▸ Your goal
Please rewrite the stretch of the publishing blog excerpt below from "Like previous news" through "story in mashable.com.", swapping "subsidy press" for "vanity press".

▸ Quoted passage

Penguin Cites Piracy Concerns in Pulling ebooks Out of Lending Library

November 23, 2011 Leave a comment

Like previous news from Penguin about its subsidy press ‘Book Country’ wasn’t bad enough (see my previous posts), now comes news that Penguin is refusing to participate in ebook lending citing priracy concerns. For more details, refer to this story in mashable.com.

Not a good week for Penguin publicity-wise.

Amazon Launches ebook Lending Library

November 4, 2011 Leave a comment

Amazon has launched a digital book lending library which,  as you might imagine, isn’t making the big 6 NY book publishers too happy. The program is called Kindle Owners’ Lending Library. None of the big 6 is participating because they fear a loss in sales, especially from their back lists (ie.e older titles). Only 5000 titles are available at this time, and only to the subscribers of the Amazon Prime program who are also Kindle owners.

Wonder what this’ll mean for indie publishers and the self-published.

Before You Sign That (Book Publishing) Contract

November 3, 2011 10 comments

It is really hard for first time authors to get a foot in the publishing door, which can make them really desperate to be published. I should know. I almost got conned into signing away all my rights. Luckily, I backed off at the last moment.

▸ Provided material
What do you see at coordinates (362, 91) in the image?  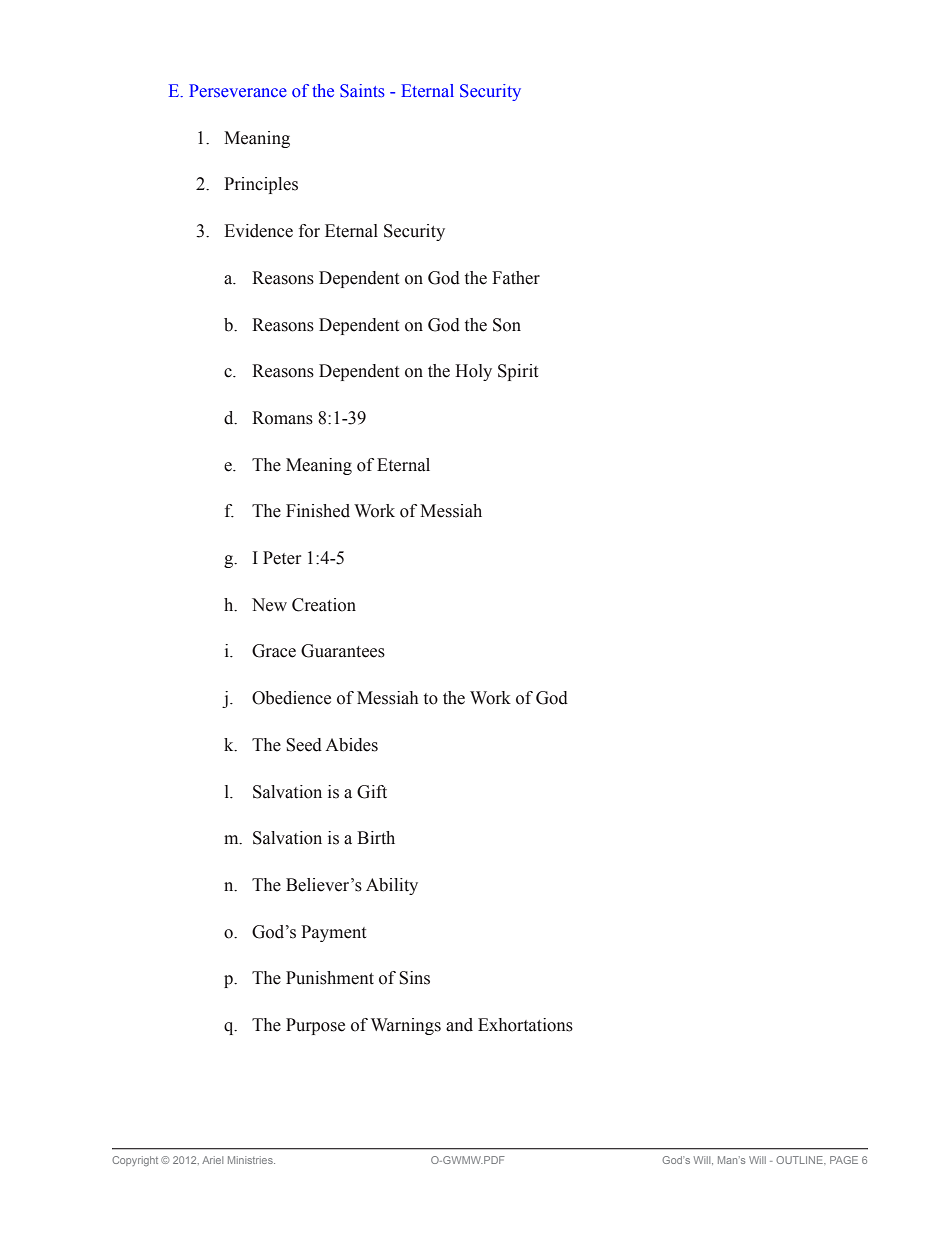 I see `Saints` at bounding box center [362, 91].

...

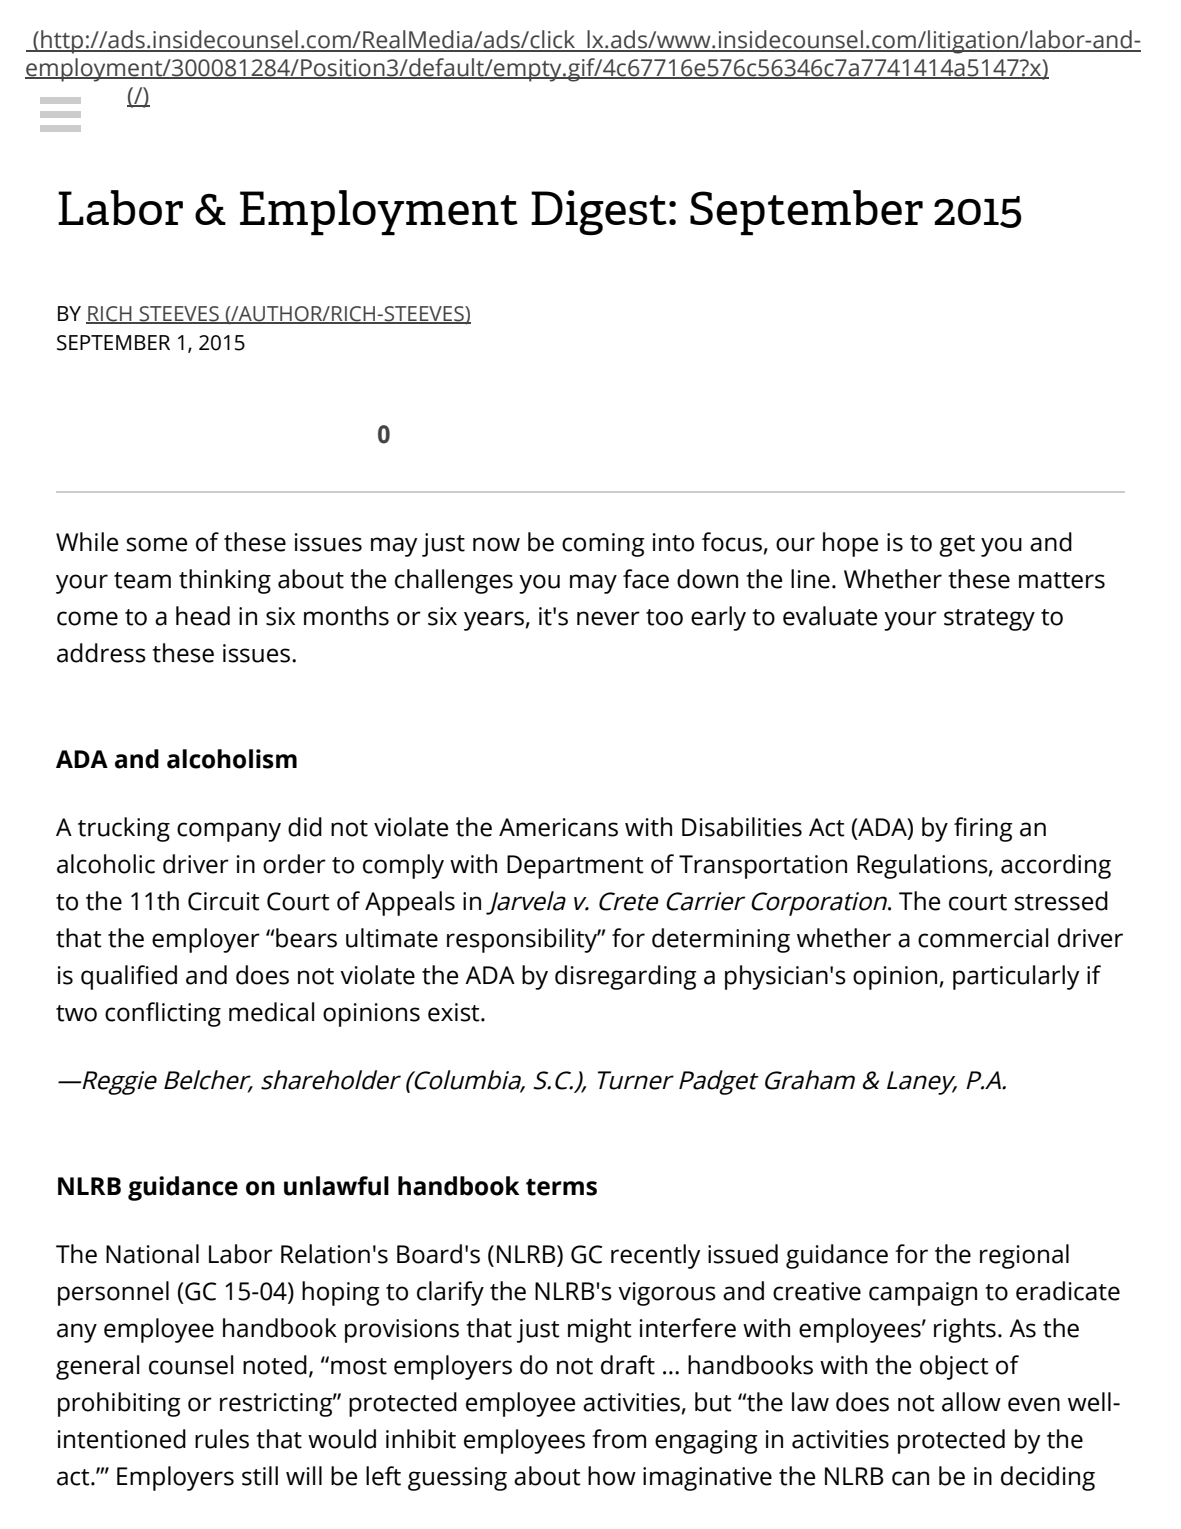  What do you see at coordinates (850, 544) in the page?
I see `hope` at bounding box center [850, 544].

▸ Full answer
Like previous news from Penguin about its vanity press ‘Book Country’ wasn’t bad enough (see my previous posts), now comes news that Penguin is refusing to participate in ebook lending citing priracy concerns. For more details, refer to this story in mashable.com.